When you’ve gotten access to the coherent memory domain created by NVLink scale-up in an GB200 NVL72 rack, optimizing large-scale EP comes right down to just a few critical aspects:

  • Model size and variety of experts: Smaller models with fewer experts gain less from Wide-EP because communication overhead can outweigh the advantages of reduced weight loading and distributed compute.
  • System latency and concurrency goals: Large-scale EP is only when throughput is constrained by latency, allowing for greater per GPU throughput at iso-latency. 
  • Hardware capabilities: Aggregate memory bandwidth, inter-GPU bandwidth, and achievable compute determine whether the system can reach the optimal degree of parallelism.

In practice, models like DeepSeek-R1 are strong candidates for large-scale EP, where TensorRT-LLM’s Wide-EP on GB200 NVL72 rack-scale systems delivers the perfect balance of efficiency and throughput. The Pareto frontiers below highlight performance across different EP configurations.

Bar chart comparing small EP rank 8 and large EP rank 32 on DeepSeek-R1, showing that large EP rank 32 achieves 1.8 times more output tokens per second per GPU than small EP rank 8, at a consistent user throughput of 100 tokens per second.Bar chart comparing small EP rank 8 and large EP rank 32 on DeepSeek-R1, showing that large EP rank 32 achieves 1.8 times more output tokens per second per GPU than small EP rank 8, at a consistent user throughput of 100 tokens per second.
Figure 5. Large-scale Expert Parallelism (EP) rank 32 delivers as much as 1.8x higher output token throughput per GPU in comparison with small EP rank 8 at 100 tokens/sec per user.
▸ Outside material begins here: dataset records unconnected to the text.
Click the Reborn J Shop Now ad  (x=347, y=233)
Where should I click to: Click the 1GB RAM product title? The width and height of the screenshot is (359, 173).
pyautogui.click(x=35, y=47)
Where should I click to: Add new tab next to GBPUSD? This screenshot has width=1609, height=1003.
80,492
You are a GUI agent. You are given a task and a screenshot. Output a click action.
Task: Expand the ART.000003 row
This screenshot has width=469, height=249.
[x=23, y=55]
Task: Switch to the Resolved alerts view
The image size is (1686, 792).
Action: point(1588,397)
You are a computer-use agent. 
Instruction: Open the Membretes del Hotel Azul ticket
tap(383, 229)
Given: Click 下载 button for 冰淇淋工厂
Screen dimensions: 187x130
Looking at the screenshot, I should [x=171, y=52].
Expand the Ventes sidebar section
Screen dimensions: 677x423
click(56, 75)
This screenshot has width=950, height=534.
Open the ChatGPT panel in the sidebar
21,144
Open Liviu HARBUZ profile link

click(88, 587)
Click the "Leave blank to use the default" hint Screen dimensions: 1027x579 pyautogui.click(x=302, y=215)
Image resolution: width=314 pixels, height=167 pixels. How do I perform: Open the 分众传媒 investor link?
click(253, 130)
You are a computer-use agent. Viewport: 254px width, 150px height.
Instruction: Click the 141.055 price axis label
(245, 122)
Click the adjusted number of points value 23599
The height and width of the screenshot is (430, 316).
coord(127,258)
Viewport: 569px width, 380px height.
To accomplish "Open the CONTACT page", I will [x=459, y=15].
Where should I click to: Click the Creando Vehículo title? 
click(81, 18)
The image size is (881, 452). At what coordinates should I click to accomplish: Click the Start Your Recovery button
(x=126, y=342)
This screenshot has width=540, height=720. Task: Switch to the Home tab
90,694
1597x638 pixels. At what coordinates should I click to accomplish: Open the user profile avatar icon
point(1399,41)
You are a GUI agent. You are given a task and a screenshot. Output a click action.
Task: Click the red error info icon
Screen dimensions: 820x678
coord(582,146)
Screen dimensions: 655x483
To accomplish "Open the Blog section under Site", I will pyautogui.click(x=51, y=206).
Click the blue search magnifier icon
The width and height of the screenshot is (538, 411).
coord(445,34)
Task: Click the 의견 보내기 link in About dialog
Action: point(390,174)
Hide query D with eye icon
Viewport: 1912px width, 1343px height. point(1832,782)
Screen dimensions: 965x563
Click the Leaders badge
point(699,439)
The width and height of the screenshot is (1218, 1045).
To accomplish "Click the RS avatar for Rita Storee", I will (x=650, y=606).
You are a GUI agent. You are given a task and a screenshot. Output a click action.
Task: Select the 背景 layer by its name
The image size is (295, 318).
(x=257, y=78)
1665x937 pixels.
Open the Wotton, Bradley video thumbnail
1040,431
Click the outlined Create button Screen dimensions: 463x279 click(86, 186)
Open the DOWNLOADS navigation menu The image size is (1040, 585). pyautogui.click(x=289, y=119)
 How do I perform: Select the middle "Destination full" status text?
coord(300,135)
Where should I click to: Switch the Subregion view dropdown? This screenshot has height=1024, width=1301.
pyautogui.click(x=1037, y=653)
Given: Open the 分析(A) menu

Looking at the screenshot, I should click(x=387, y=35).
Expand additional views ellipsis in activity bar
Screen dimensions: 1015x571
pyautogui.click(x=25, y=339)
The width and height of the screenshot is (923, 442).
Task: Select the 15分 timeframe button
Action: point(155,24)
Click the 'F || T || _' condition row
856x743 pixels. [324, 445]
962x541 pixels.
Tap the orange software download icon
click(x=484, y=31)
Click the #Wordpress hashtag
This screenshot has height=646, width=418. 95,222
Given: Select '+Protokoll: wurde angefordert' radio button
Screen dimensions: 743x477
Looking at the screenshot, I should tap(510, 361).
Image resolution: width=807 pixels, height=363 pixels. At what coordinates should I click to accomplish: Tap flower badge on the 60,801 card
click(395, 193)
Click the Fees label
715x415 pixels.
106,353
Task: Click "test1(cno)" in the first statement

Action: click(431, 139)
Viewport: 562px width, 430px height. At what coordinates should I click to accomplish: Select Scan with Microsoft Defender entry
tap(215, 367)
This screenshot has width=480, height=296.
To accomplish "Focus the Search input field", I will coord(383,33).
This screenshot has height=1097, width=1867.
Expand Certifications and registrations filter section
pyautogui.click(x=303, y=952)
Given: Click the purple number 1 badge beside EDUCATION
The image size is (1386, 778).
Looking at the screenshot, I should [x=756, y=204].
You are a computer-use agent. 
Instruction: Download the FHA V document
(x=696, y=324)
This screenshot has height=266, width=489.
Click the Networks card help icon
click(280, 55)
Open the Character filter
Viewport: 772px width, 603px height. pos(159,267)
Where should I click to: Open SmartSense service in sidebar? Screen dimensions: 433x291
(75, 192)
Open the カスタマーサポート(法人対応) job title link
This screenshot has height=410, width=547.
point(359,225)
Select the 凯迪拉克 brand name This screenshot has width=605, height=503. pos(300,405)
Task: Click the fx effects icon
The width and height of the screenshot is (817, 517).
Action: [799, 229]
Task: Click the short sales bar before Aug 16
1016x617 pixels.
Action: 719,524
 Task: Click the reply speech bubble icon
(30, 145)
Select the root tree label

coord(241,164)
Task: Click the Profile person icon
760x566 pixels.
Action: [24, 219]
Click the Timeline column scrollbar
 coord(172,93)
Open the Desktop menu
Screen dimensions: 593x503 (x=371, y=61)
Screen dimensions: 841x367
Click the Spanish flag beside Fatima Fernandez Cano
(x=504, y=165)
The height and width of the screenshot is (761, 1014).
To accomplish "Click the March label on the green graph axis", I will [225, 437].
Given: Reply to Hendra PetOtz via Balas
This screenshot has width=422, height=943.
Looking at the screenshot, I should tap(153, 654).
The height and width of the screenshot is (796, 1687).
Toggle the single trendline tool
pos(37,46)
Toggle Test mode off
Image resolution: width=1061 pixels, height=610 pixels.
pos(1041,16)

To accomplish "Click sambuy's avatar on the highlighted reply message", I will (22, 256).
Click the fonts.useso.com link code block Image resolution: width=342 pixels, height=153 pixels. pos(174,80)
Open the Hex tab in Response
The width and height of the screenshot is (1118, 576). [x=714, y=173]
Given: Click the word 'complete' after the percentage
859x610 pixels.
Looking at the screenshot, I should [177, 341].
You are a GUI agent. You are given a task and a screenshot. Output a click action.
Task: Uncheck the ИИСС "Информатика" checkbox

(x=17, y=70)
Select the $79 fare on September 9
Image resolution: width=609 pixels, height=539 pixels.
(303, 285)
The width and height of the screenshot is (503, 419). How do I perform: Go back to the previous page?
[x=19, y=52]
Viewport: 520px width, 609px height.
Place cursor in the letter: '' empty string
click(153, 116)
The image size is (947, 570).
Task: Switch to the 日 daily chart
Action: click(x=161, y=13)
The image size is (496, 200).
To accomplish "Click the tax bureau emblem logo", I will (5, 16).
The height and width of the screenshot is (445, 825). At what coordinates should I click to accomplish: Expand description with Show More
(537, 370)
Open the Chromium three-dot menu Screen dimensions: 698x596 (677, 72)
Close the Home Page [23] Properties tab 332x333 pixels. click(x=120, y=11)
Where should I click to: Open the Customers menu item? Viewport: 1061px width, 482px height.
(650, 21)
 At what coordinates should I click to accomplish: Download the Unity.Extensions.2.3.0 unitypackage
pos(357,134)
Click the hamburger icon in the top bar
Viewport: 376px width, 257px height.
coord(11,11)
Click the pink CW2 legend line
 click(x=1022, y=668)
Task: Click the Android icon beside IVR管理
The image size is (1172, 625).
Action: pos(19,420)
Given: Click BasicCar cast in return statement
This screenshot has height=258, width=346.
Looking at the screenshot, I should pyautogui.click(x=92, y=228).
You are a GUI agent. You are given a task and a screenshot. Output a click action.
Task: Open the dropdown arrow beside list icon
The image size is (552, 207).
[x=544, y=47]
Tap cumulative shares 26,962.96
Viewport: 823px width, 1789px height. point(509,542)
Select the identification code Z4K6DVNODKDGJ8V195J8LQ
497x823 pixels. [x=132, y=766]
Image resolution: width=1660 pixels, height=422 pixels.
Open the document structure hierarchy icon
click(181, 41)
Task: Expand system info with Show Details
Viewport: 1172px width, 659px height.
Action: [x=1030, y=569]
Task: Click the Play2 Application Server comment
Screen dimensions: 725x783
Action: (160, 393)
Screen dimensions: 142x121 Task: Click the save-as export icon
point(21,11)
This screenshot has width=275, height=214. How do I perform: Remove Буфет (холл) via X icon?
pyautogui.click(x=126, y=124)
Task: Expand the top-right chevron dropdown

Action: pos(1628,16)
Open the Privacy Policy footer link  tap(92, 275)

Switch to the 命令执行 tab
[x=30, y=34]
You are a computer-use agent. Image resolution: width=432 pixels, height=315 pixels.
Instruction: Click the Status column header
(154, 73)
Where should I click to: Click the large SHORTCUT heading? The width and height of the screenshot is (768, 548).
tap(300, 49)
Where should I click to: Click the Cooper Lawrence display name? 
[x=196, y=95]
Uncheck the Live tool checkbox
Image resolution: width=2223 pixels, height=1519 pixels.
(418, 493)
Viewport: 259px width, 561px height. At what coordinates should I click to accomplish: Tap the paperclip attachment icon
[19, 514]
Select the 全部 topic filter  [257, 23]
Each configurations leverage disaggregated serving and multi-token prediction (MTP).

In comparison with the small EP configuration (EP8), the massive EP configuration (EP32) achieves as much as 1.8x more per-GPU throughput. This highlights the performance uplift opportunity from leveraging large-scale EP and Wide-EP. A further opportunity exists to leverage speculative decoding with multi-token prediction (MTP) to spice up per-user token throughput—this functionality is already compatible with Wide-EP.

Wide-EP on GB200 NVL72 provides a practical path to scaling large MoE models. Distributing experts across more GPUs reduces weight-loading pressure, improves GroupGEMM efficiency, and leverages GB200 NVL72’s 130 TB/s coherent NVLink domain to offset communication overhead. In testing, large EP configurations reached as much as 1.8x higher per-GPU throughput than smaller EP setups. These gains shift the balance of throughput, latency, and utilization in favor of more efficient large-scale inference.

The broader impact is on system economics. By enabling higher concurrency and stronger GPU efficiency, Wide-EP on NVL72 improves tokens/second/GPU and lowers the general cost of serving large models. For developers, this implies exploring Wide-EP in TensorRT-LLM to search out optimal configurations. For researchers, it creates room to refine scheduling, load balancing, and decoding strategies. For infrastructure teams, it highlights how GB200 NVL72 can change the TCO profile of trillion-parameter deployments.

For more, try how large-scale EP with GB200 NVL72 led to the bottom TCO of all other system architectures in the newest InferenceMAX benchmarks.

And for up-to-date performance insights try the NVIDIA Inference Performance dashboard.